Но теперь решена участь теревьюма и решена также и твоя участь, злосчастный поэт, заведующий отделом головотяпского смеха! Единственный заведующий, который не является с портфелем на заседания пленума и президиума и с видом государственного деятеля не извлекает оттуда бумаги, перед которым не заискивают и не подхолимничают служащие, который не шествует в первомайской процессии, подобно римскому и греческому военачальнику, впереди когорты своих подчиненных, который, чтобы «зашибить деньгу» должен головотяпскому ценителю искусства такие остроты преподносить, чтобы в нос садануло, который и теревьюм свой превратил в балаган и сам нацепил на себя костюм клоуна и в этом непотребном одеянии распевает на потеху гогочущей головотяпской толпы сочиненные им на злобу дня стишки, где, впрочем, осмеливается задевать только шубы или носы, а не их обладателей; которого за эти шубы и носы, пропущенные кстати, цензурной комиссией при отделе образования, тащат к уполномоченному политбюро, который… Но, боже мой, какая бесконечная вереница и куда она может привести!
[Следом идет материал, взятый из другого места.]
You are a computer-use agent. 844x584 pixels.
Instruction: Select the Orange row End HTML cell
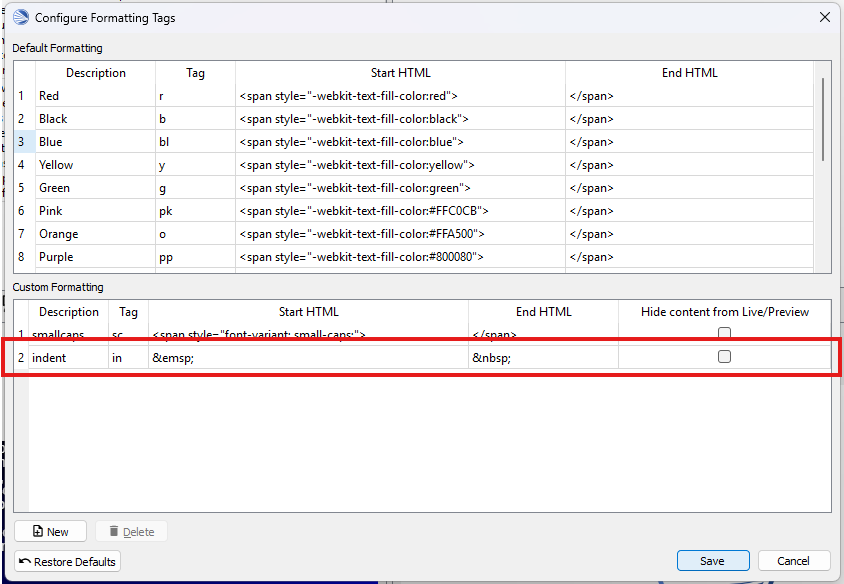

Может быть, в такие места, где смех вовсе неуместен! И зачем ты, головотяпский поэт, не ограничился тем, что читал со сцены чеховские рассказы, выражая в своем лице и пьяного рассуждающего человека и лающую на него собаку, что рассказывал анекдоты из ученической, еврейской и армянской жизни? Лбов и Молчальник смеялись тогда от души, называли тебя остроумным, рукоплескали тебе. Тебе мало этого: ты захотел быть обличителем, ты слишком высоко стал думать о теревьюме, ты стал говорить, что тебя и комиссары головотяпские побаиваются, что ты — общественная сила. Так выпей же до дна чашу, которую преподнесут тебе Лбов и Молчальник — ты ее заслужил!